2. Analysis Set Metadata
a) Intermediate Analysis Set
b) Principal Analysis Set
Overview
An Analysis Set represents the results of a computational analysis of raw genomic data or other analyses. Analysis sets can be either intermediate (part of a larger analysis chain) or principal (final interpretable results).
Required Fields
The following fields are required when creating an Analysis Set:
- award: Grant associated with the submission
- file_set_type: The level of this analysis set ("intermediate analysis" or "principal analysis")
- lab: Lab associated with the submission
Additionally, input_file_sets is required if the file_set_type is "principal analysis".
Important Rules
- Mutually Exclusive Fields: Specification of samples is mutually exclusive with specification of donors.
- Status Requirements:
- Release, archived, and revoked status should have release_timestamp specified
- Release timestamp is required if status is released, revoked, or archived
- Principal Analysis Requirement:
- If file_set_type is "principal analysis", then input_file_sets must be specified
Field Descriptions
Basic Information
- accession: A unique identifier prefixed with PKB (server-assigned)
- aliases: Lab-specific identifiers to reference an object (Format: lab-name:identifier)
- description: A plain text description of the object
- file_set_type: The level of this analysis set ("intermediate analysis" or "principal analysis")
- status: The status of the metadata object (admin-only, default: "in progress")
- submitter_comment: Additional information from submitter
Analysis Information
- input_file_sets: File set(s) required for this analysis (required for principal analysis)

### [Data provided]
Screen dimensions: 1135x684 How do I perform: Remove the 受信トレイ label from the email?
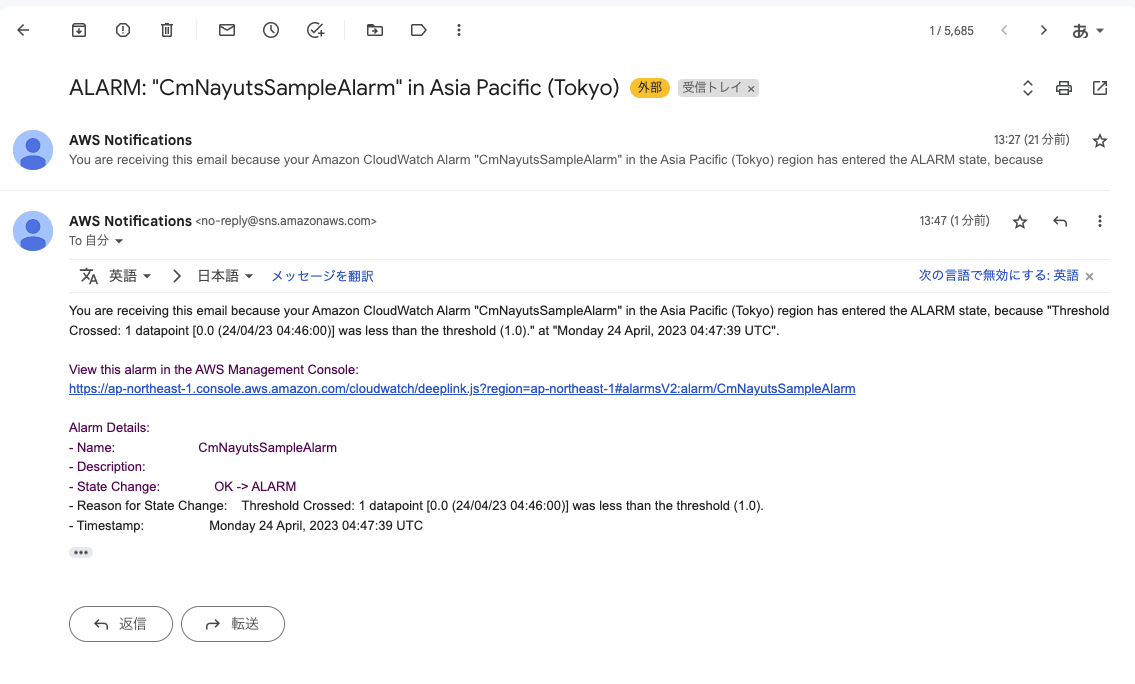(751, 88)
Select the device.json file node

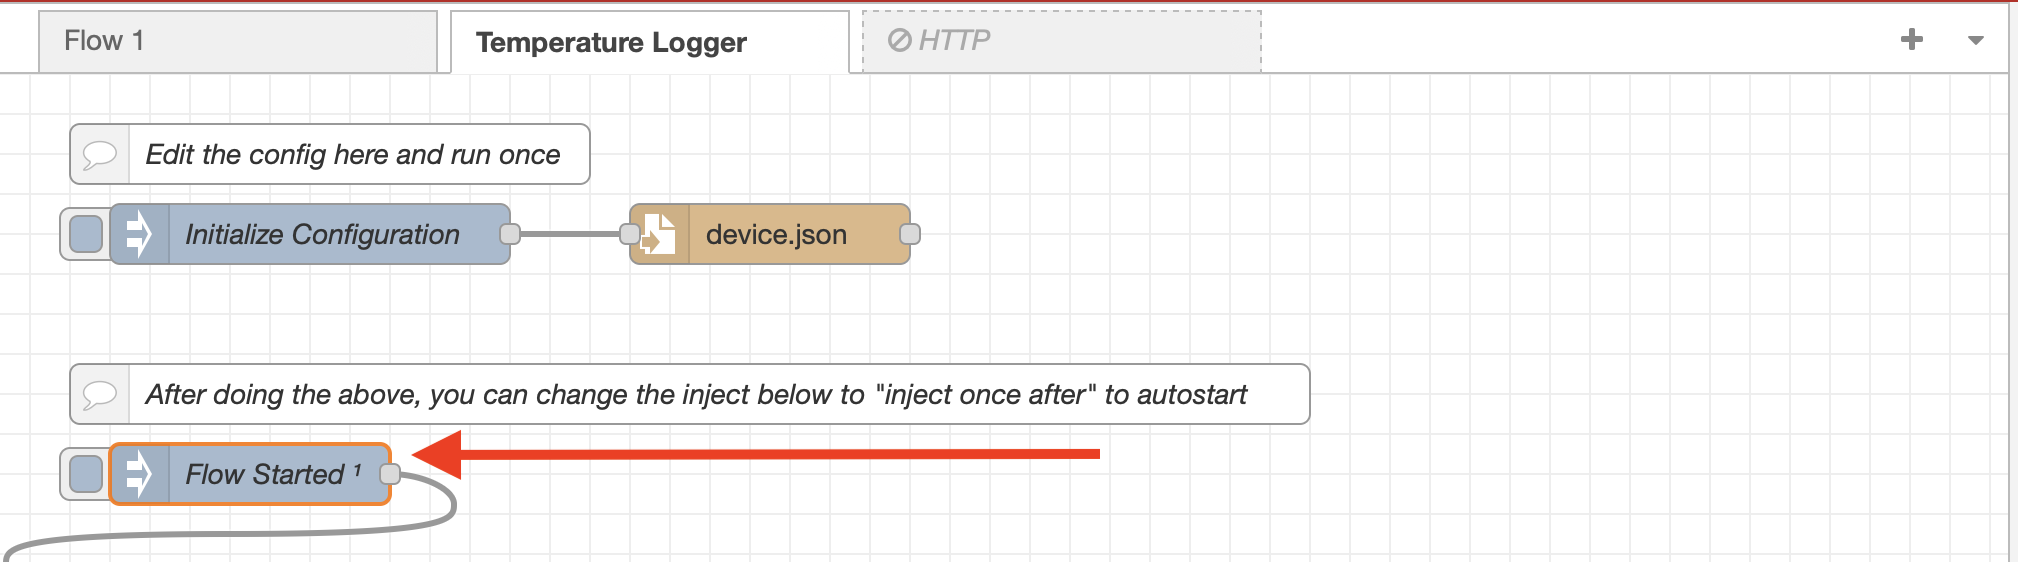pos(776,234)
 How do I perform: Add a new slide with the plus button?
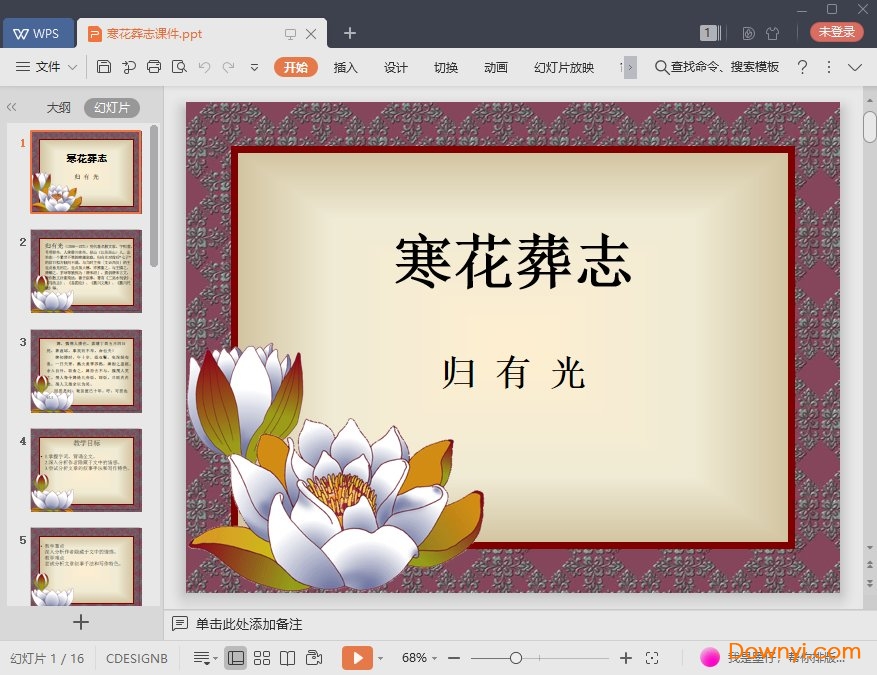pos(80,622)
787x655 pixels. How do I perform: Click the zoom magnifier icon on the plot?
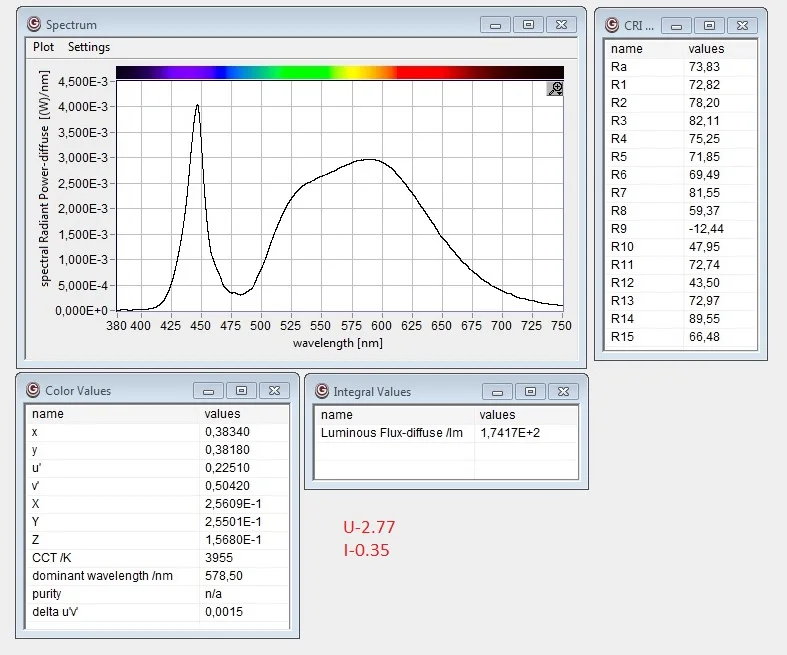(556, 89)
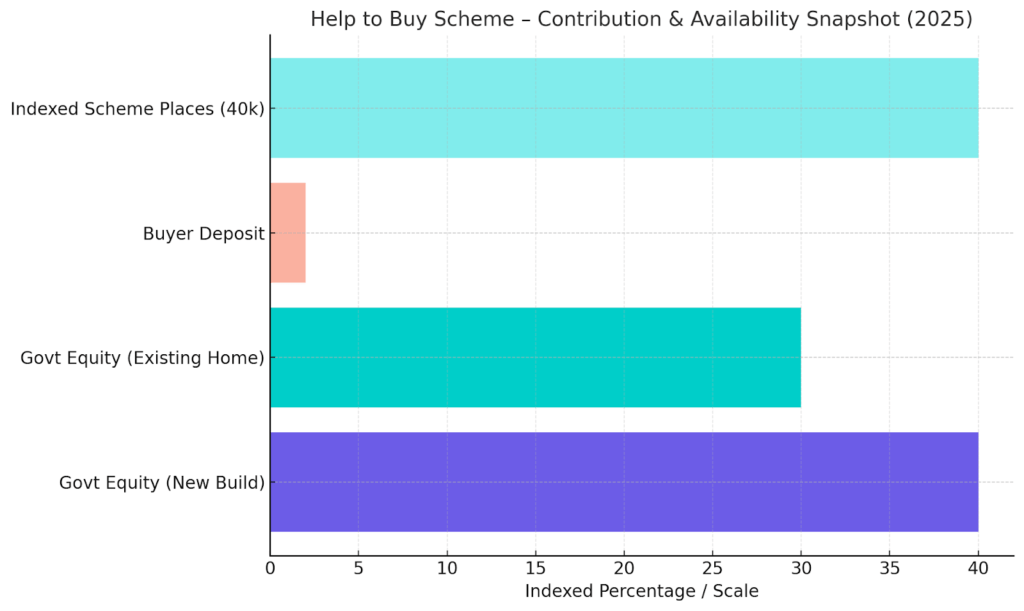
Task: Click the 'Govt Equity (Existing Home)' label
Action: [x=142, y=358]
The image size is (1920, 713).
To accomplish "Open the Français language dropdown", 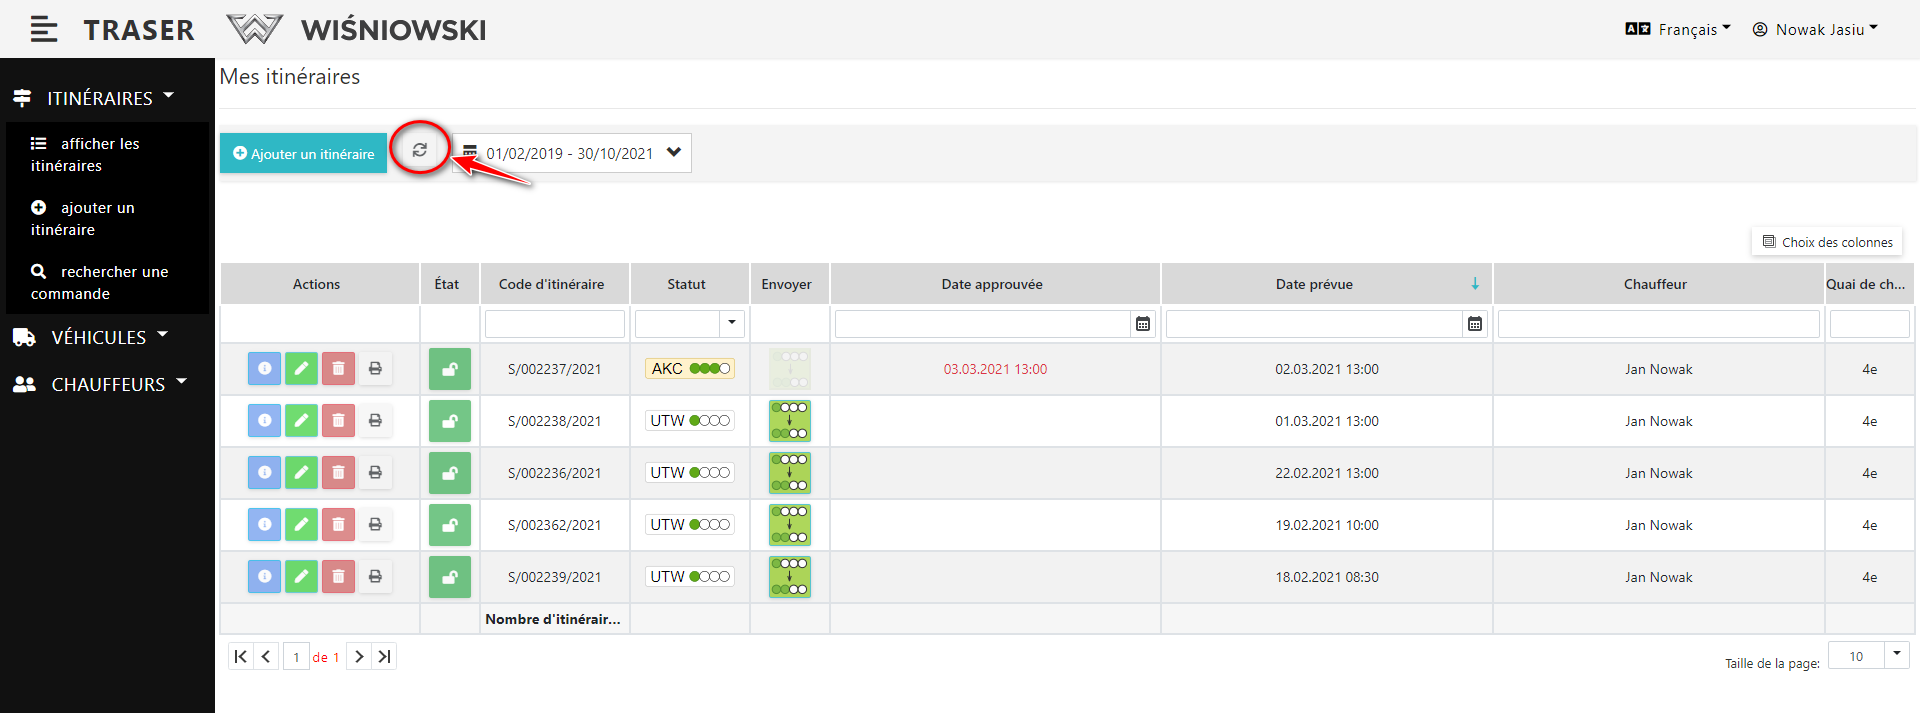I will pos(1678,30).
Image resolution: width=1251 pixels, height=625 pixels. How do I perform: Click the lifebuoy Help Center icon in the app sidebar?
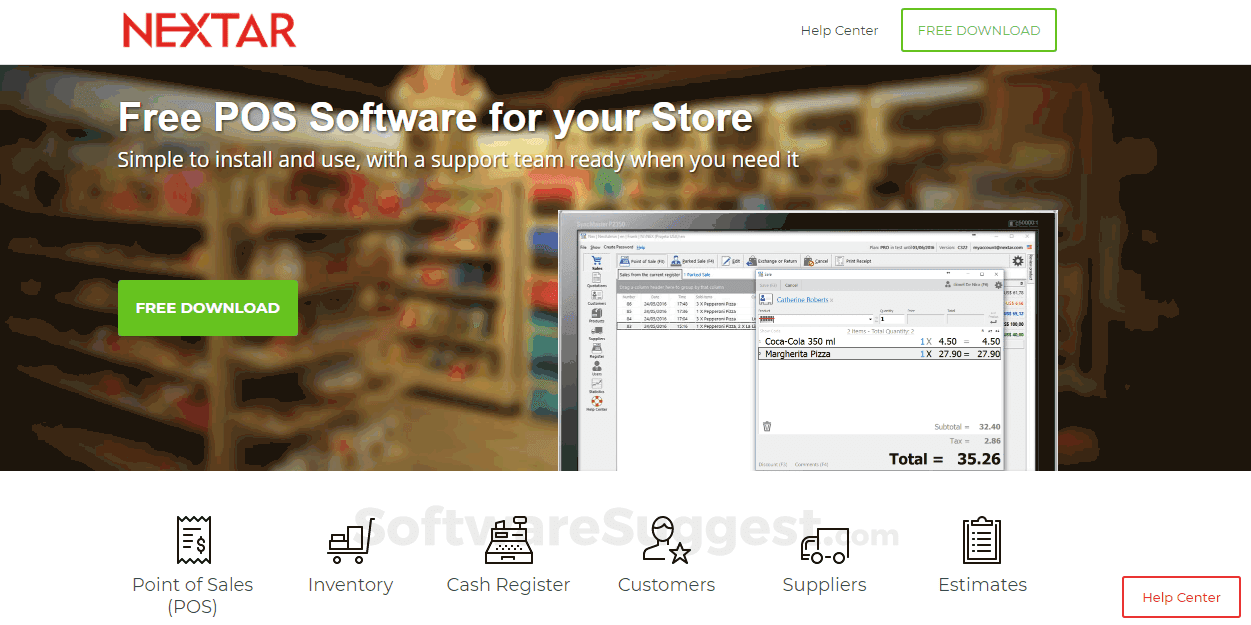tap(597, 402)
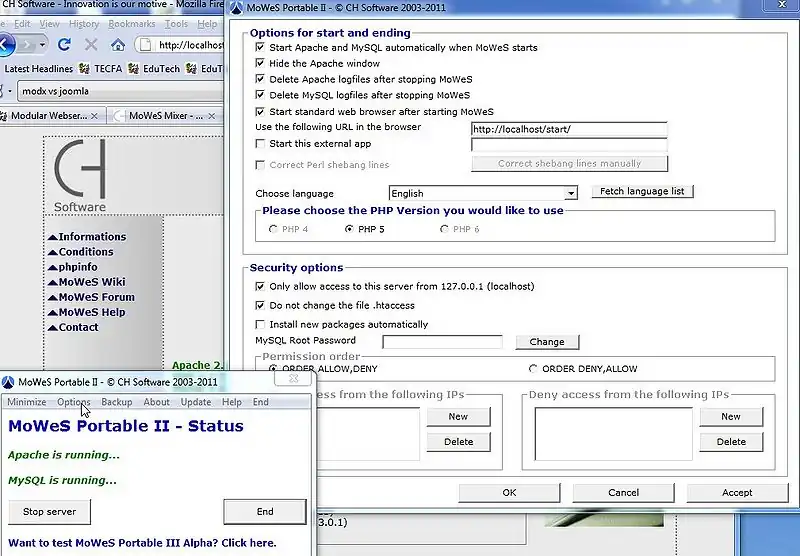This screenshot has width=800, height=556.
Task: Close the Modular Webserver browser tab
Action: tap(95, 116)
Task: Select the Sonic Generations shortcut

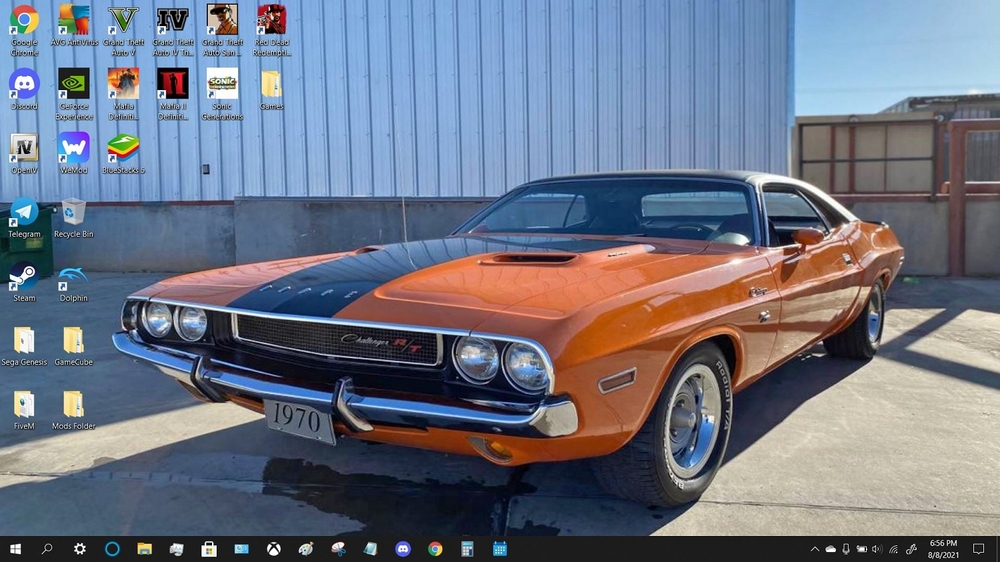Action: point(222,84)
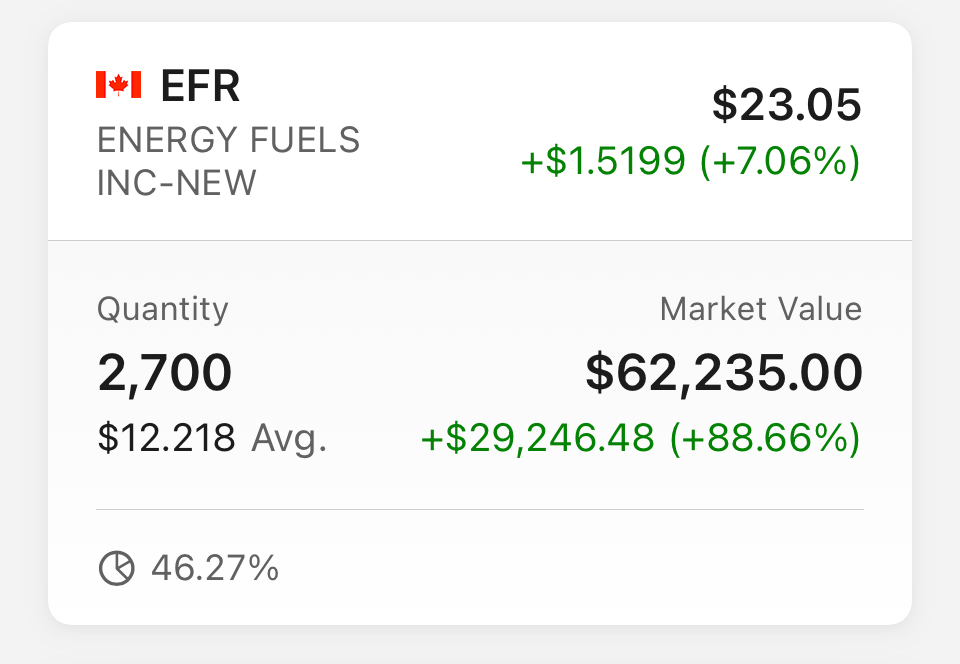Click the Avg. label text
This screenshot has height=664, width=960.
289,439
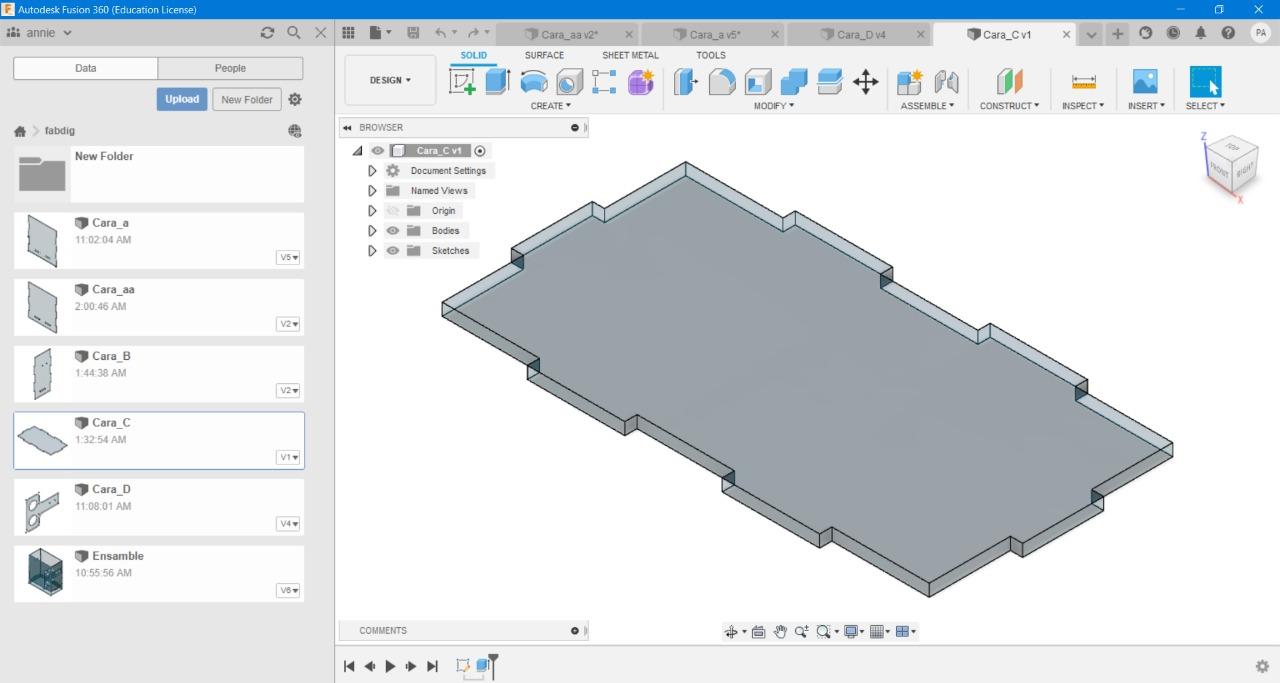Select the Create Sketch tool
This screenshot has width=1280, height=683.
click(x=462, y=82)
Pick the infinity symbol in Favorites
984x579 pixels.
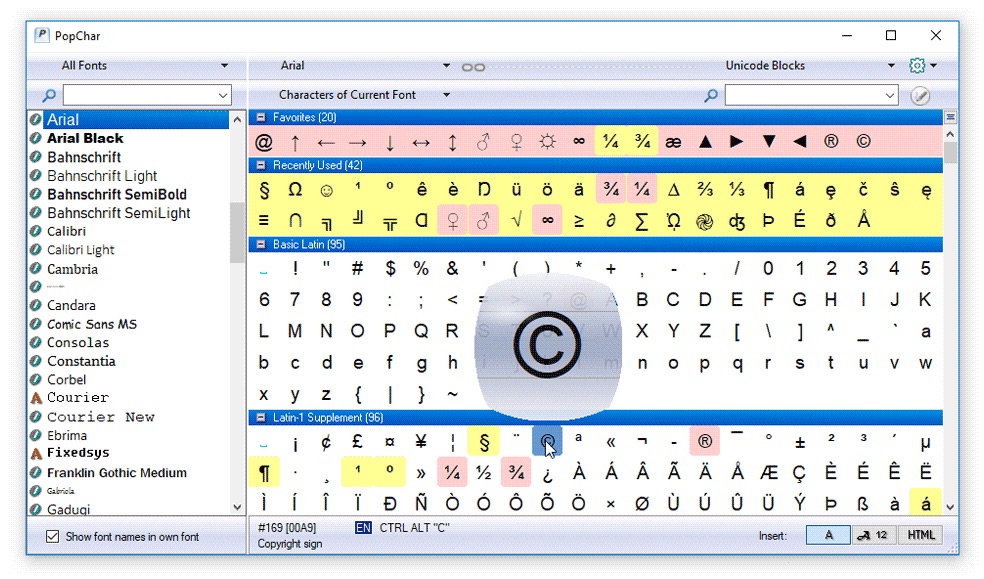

### [List of tasks]
**a)** According to the analysis set metadata text, what is the default value of the status field?
**b)** Retype the analysis set metadata text from "- submitter_comment: Additional" up to and including "for principal analysis)".
**c)** Continue the analysis set metadata text from its last line.

### [Answers by item number]
**a)** "in progress"

**b)**
- submitter_comment: Additional information from submitter
Analysis Information
- input_file_sets: File set(s) required for this analysis (required for principal analysis)

**c)**
- samples: Sample(s) associated with this file set (mutually exclusive with donors)
- donors: Donors of the samples (not directly submittable)
- assay_titles: Titles of assays that produced data analyzed (not directly submittable)
Related Data
- files: Files associated with this file set (not directly submittable)
- control_for: File sets for which this is a control (not directly submittable)
- input_file_set_for: File sets that use this as input (not directly submittable)
References
- dbxrefs: External resource identifiers (Pattern: ^GEO:GSE\d+$)
- documents: Documents providing additional information (links to Document)
- publication_identifiers: Publication identifiers (various formats accepted)
Administrative Fields
- award: Grant associated with the submission (links to Award)
- lab: Lab associated with the submission (links to Lab)
- uuid: Unique identifier for the object (server-assigned)
- collections: Data collections the samples are part of (admin-only)
- schema_version: JSON schema version (default: "7")
- alternate_accessions: Previous accessions for merged objects (admin-only)
- creation_timestamp: Object creation date (server-assigned)
- release_timestamp: Object release date (admin-only)
- submitted_by: User who submitted the object (server-assigned)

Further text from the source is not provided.